Page 1 of 1

Clear $_SERVER['PHP_AUTH_USER']???

Posted: Thu Mar 04, 2010 1:30 pm
by alex.barylski
According to some messages I've read setting 401 in headers like so:

Code: Select all

 
    header('WWW-Authenticate: Basic realm="Cadorath RPI Management"');
    header('HTTP/1.0 401 Unauthorized');
 
Will tell browsers NOT to cache the credentials. Doesn't appear to work in IE7/8

Here is my code:

Code: Select all

 
  echo $_SERVER['PHP_AUTH_USER'];
  exit;
 
  if($id_user == 0){
 
    // NOTE: Clear the browser cache of credentials we use $_SESSION for security
    header('WWW-Authenticate: Basic realm="Aerospace Management"');
    header('HTTP/1.0 401 Unauthorized');
 
    if(!empty($_SERVER['PHP_AUTH_USER']) && !empty($_SERVER['PHP_AUTH_PW'])){
 
        // NOTE: Authenticate user against database and redirect to refresh display and show management console
        if($_SERVER['PHP_AUTH_USER'] == 'AlexB' && $_SERVER['PHP_AUTH_PW'] == 'AlexB'){
 
            $_SESSION['id_user'] = 1;
 
            unset($_SERVER['PHP_AUTH_USER']);
            unset($_SERVER['PHP_AUTH_PW']);
 
        header('Location: '.SYSTEM_SETTING_BASE);
        exit;
      }
    }
 
    echo 'Authentication failed.

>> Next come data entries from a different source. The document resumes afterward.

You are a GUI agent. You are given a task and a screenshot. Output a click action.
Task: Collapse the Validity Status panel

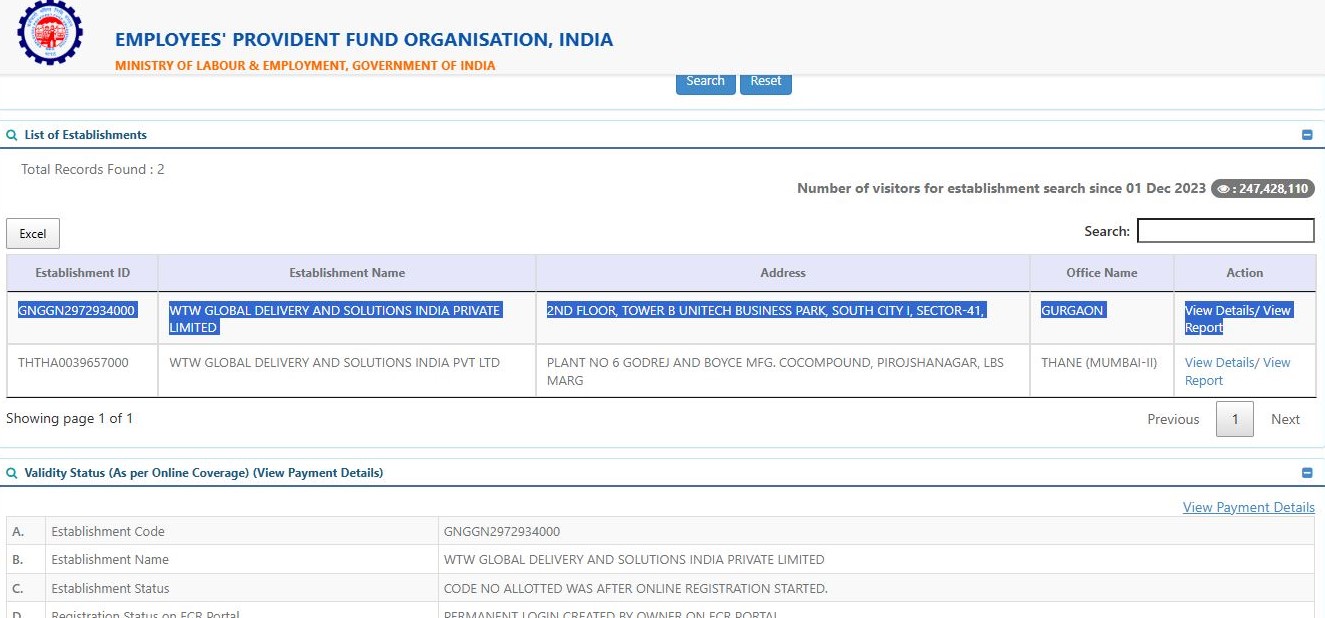point(1307,473)
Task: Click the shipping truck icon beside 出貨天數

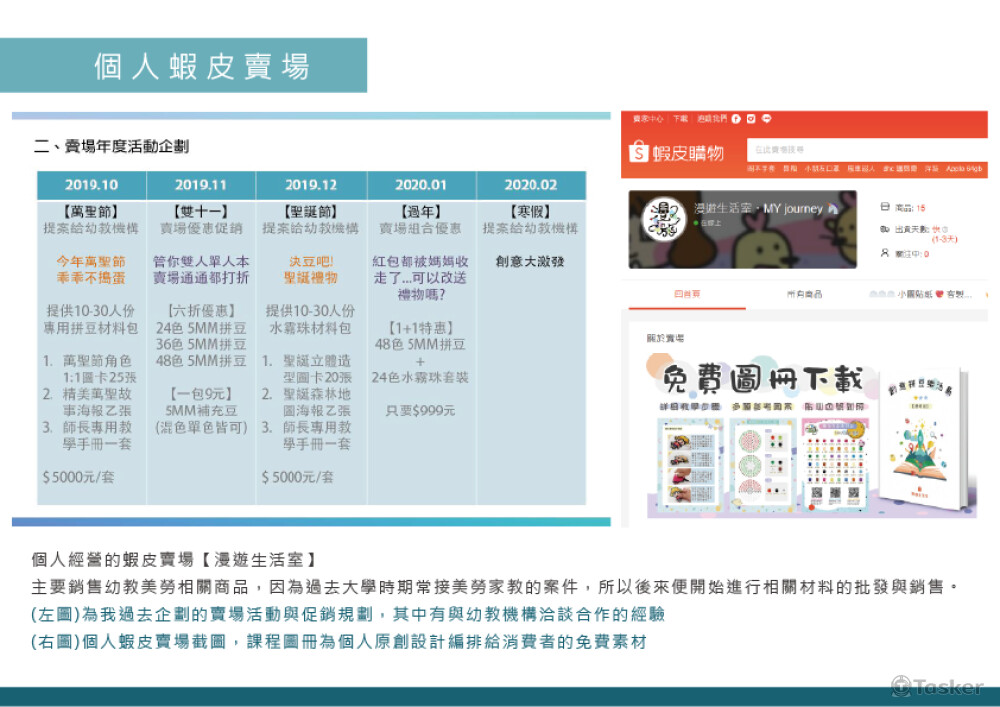Action: click(886, 229)
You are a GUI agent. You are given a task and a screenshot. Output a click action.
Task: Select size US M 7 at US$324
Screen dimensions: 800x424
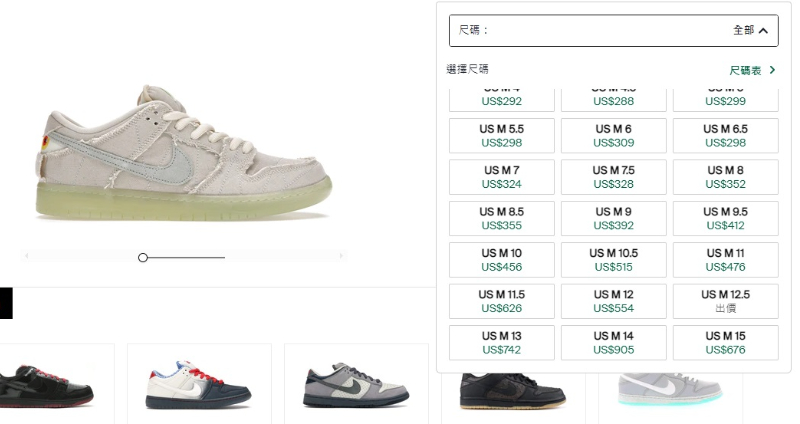(502, 177)
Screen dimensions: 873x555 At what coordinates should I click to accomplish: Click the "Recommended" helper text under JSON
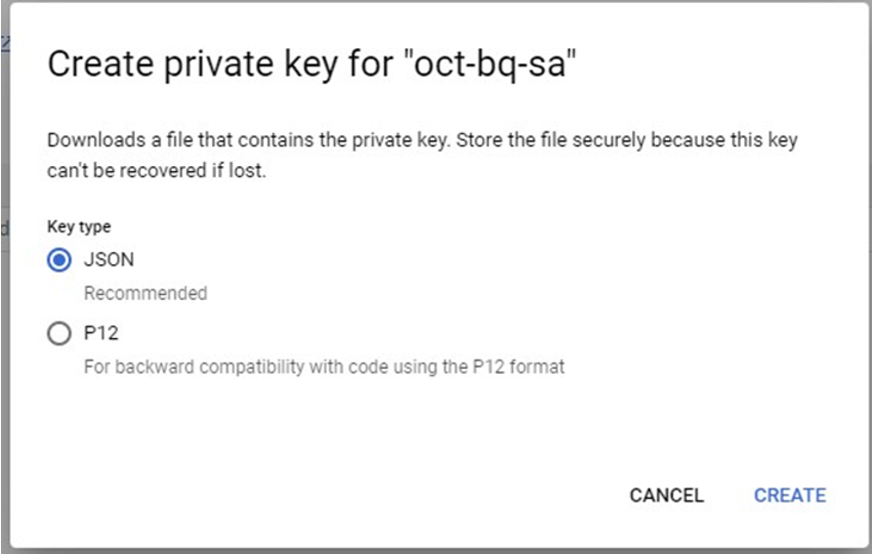[x=146, y=293]
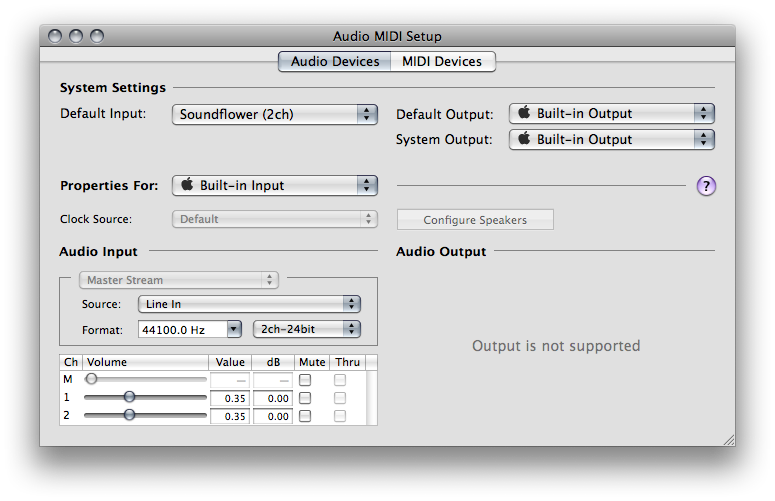775x501 pixels.
Task: Click channel 1 volume slider knob
Action: (x=129, y=397)
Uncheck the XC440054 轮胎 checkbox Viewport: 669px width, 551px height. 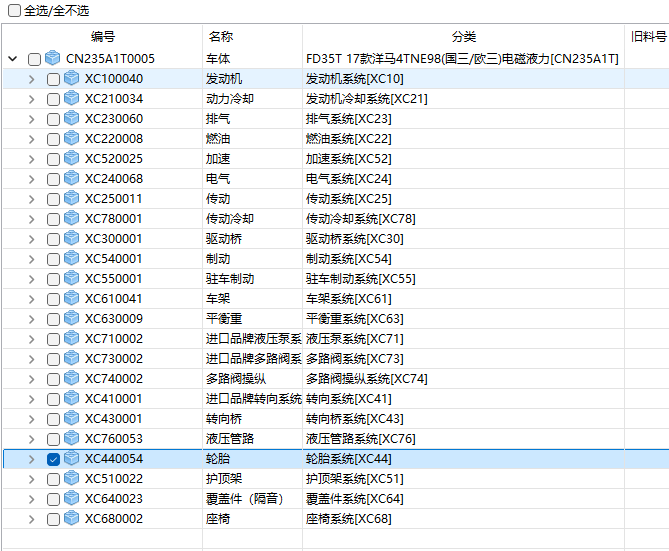click(53, 459)
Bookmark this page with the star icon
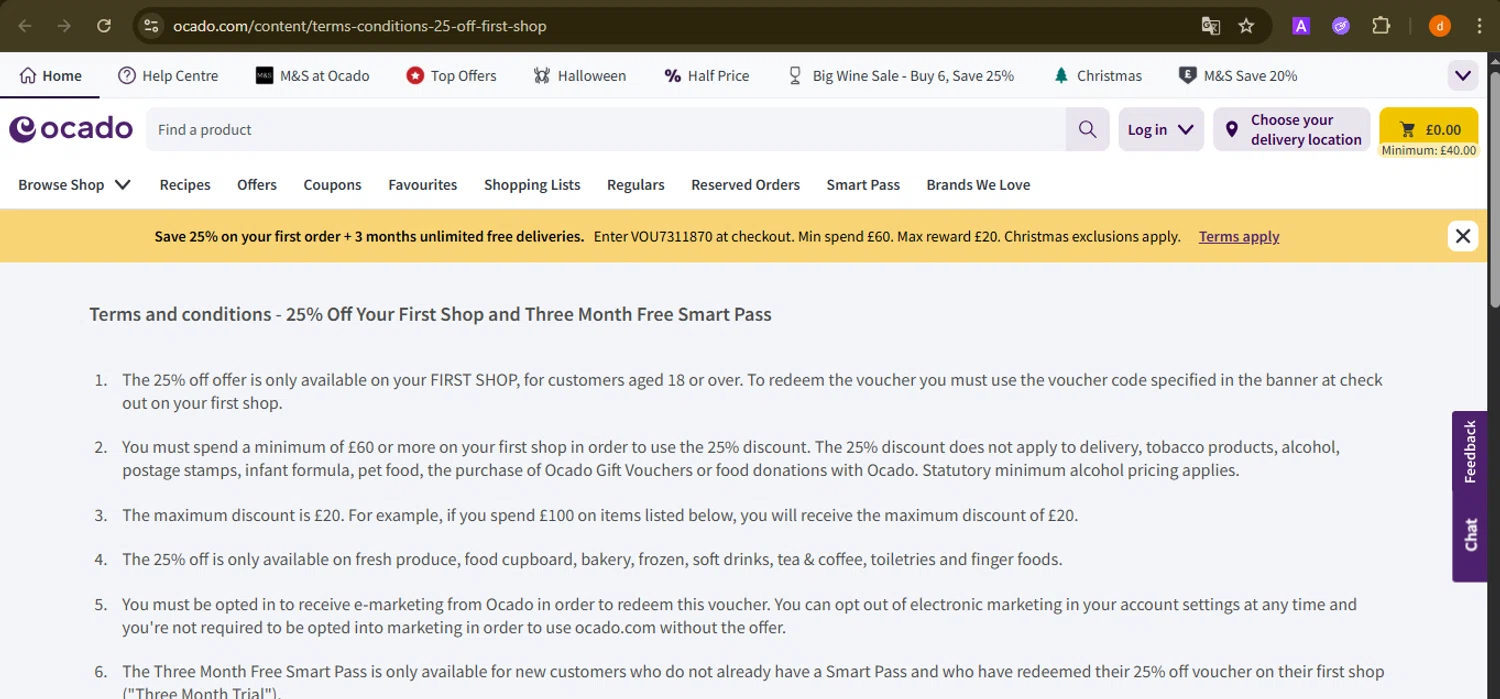Image resolution: width=1500 pixels, height=699 pixels. (1246, 26)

Please refresh your browser and try again.';
    exit;
    }
 
 
When my logout function executes and stomps on sessions because the browser automatically caches credentials it logs the user back in obviously not the desired funcitonality.

I do not want to use a standard HTML form I would like to know what is wrong with this code even before I move to something more standrad.

Cheers,
Alex

Re: Clear $_SERVER['PHP_AUTH_USER']???

Posted: Thu Mar 04, 2010 5:29 pm
by requinix
PCSpectra wrote:Will tell browsers NOT to cache the credentials.
Not quite.

Most browsers will cache credentials. That's a good thing. You can clear the "cache" - prompt for credentials again - by sending the 401 response again.

When you send a Location: PHP automatically sends a 302 or 307 response (I forget which). That will overwrite the 401 you gave before. The combination of a not-401 and a WWW-Authenticate probably confuses IE, to which it responds by redirecting without clearing the authentication details.

Try the Location first, the WWW-Authenticate second, and the 401 Unauthorized last. However the standard doesn't say anything about putting a Location: in a 401 so no guarantees.